Similarly, Michael Eisner and Sarah Leah Whitson of the recently launched Democracy for the Arab World Now have predicted a harder line from Biden. “A Biden administration will not have the same patience for their antics, and might well employ levers to pressure [Saudi Arabia and the UAE] to end the blockade that President Trump wouldn’t consider,” they wrote.
At the same time, Saudi Arabia may reconcile with Qatar in order to buy some goodwill with the Biden administration. Officials in Riyadh are nervous about how the 46th American president may revisit the U.S.-Saudi partnership and punish the kingdom’s leadership for various actions which it took during Trump’s presidency such as the gruesome murder of Jamal Khashoggi at the Saudi consulate in Istanbul in October 2018, as well as its catastrophic five-year-old military intervention in Yemen’s civil war.
Some pundits maintain that signing a diplomatic accord with Israel is a move that Crown Prince Mohammed bin Salman, or MbS, has to take to prevent a “collapse” in the Riyadh-Washington partnership in the post-Trump era. Yet any deal with Tel Aviv would come with major political risks for the Al Saud rulers—both domestically and regionally. With the majority of Saudi citizens favoring rapprochement with Qatar, ending Riyadh’s involvement in the blockade would entail far less risk for MbS and those around him.
However, when it comes to the UAE, the picture is different. From Washington’s perspective, the Emiratis are not implicated in the Khashoggi affair. The UAE is no longer directly involved in Yemen, and Abu Dhabi signed the Abraham Accords with Israel. These factors mean that, compared to Saudi Arabia, the UAE has to much less to worry about in terms of detoxifying its reputation in Washington—particularly among Democrats who will be in control of the White House and at least one chamber in Congress in just two months.

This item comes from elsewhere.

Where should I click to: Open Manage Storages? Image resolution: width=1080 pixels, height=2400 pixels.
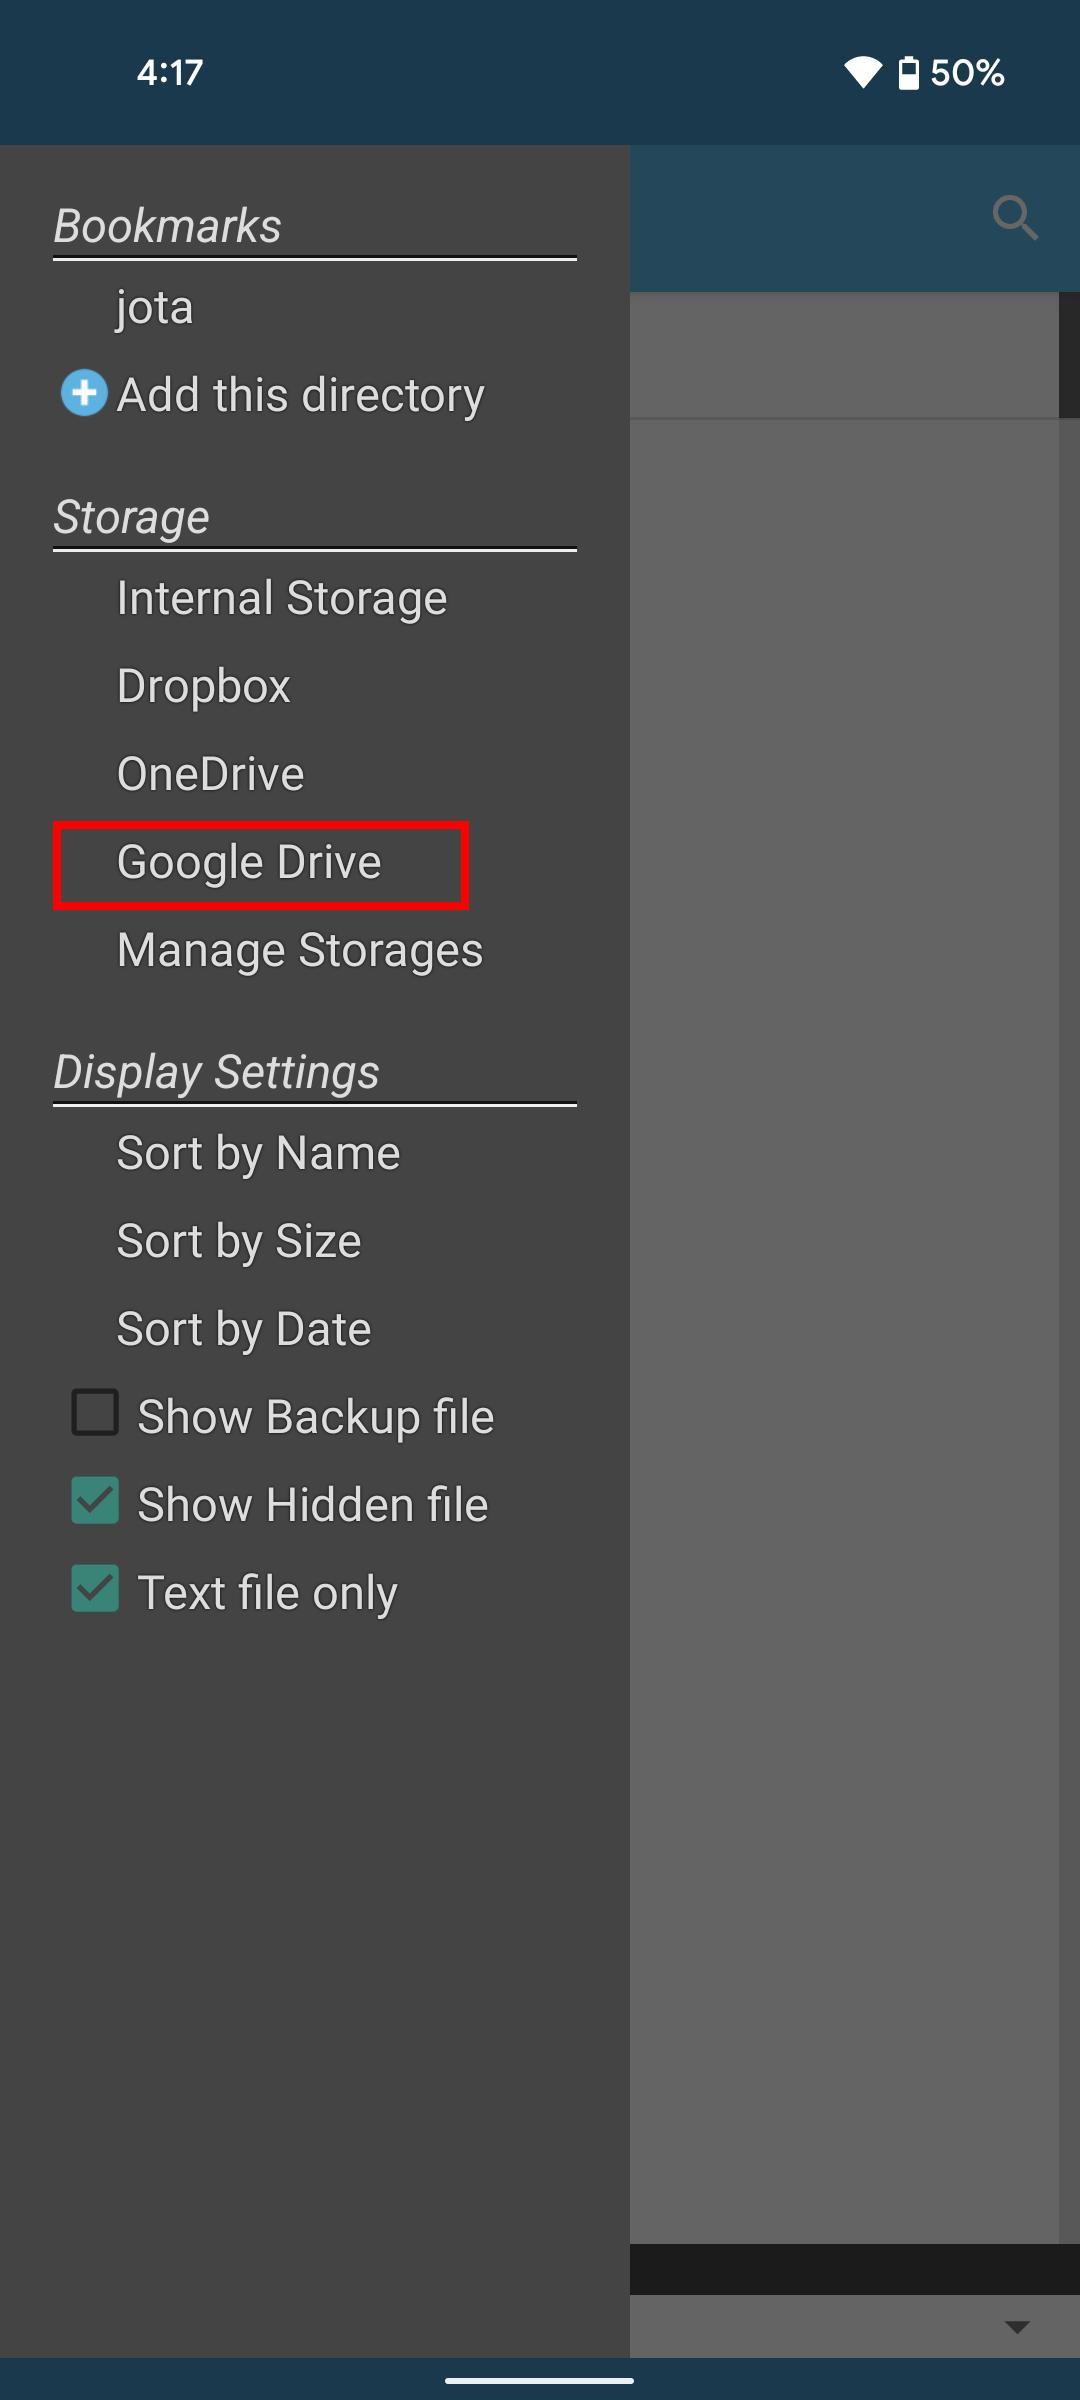(x=299, y=950)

The UAE may thus have less incentive to repair its relationship with Qatar in order to please the incoming administration and U.S. lawmakers. The costs would be higher too given the extent to which Abu Dhabi has rigidly framed the Qatari “threat” in ideological terms, which makes it more difficult for the leadership to abandon its campaign to isolate Doha.
Biden’s accession to the presidency will likely force Riyadh and Abu Dhabi to give up hope that an unconventional and transactional White House, which has already swung from one side to the other on the blockade, might swing back toward them if given an opportunity. However, MbS’s reluctance to break with his mentor, Crown Prince Mohammed bin Zayed of Abu Dhabi, will make it more difficult for the Biden administration to pry the Saudis away from the harder-line Emirati stance. The Saudi leadership may instead propose military disengagement from Yemen as a sufficient “gesture” to gain credit with the new administration without antagonizing the Emiratis.
As such, members of the Biden administration tasked with Middle East policy will inherit a dispute that originated in the “alternative facts” free-for-all of the opening months of the Trump presidency and which looks likely to outlast it. The Gulf rift is thus illustrative of the consequential shadow that the Trump administration will cast over its successor as crises that began on Trump’s watch have solidified into intractable impasses.